[Records from a collection]
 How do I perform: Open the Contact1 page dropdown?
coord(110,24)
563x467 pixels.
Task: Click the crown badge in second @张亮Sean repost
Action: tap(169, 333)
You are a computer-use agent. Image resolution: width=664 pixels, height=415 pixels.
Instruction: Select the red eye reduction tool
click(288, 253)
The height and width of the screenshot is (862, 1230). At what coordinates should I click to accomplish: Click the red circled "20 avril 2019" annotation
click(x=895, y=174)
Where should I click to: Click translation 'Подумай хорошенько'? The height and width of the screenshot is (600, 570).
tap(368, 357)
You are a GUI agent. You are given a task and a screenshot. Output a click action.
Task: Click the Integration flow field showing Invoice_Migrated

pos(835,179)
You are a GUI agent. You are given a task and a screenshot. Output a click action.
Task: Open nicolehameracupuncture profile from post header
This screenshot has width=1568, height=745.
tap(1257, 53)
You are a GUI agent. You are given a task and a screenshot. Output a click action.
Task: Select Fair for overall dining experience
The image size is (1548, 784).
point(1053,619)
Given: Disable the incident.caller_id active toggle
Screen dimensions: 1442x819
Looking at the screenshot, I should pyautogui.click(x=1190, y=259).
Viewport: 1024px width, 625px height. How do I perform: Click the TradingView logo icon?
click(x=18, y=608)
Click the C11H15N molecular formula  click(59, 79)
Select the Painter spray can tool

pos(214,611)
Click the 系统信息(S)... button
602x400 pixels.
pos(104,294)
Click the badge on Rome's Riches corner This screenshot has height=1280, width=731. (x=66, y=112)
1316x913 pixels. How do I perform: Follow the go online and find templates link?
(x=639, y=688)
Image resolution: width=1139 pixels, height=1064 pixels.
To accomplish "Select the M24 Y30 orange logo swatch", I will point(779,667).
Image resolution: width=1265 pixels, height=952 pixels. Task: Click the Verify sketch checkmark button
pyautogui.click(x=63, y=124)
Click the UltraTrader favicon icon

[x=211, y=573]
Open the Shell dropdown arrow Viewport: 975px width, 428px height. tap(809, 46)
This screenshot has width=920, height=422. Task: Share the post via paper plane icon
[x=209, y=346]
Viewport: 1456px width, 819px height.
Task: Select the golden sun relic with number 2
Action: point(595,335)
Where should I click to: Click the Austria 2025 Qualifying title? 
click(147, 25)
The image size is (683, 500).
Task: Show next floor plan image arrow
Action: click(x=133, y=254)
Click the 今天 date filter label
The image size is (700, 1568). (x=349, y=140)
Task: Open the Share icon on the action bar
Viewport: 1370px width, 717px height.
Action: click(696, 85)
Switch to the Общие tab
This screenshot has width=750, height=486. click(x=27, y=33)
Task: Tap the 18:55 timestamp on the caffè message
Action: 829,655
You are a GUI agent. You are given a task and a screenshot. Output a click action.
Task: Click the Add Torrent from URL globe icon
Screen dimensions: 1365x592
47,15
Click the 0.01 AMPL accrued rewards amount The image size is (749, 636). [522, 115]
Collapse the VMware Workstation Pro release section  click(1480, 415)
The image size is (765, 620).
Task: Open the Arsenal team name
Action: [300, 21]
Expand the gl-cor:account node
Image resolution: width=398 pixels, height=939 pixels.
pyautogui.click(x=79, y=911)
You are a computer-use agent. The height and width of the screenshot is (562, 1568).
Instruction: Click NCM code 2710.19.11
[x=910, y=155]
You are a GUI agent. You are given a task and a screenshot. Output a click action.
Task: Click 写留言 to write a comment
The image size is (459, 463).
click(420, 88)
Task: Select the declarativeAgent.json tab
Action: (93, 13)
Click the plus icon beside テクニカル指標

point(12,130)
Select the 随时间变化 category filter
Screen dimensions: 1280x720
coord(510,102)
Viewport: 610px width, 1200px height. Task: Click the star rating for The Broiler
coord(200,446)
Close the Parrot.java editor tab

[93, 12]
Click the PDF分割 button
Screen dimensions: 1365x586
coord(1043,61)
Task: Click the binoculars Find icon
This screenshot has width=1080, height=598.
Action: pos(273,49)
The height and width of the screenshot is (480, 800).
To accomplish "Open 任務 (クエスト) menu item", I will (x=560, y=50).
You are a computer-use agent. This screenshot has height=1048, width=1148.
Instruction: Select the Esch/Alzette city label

TRY IT: If a line of the data above holds the string "will", count it, then state only the total.

WRITTEN RESPONSE: 2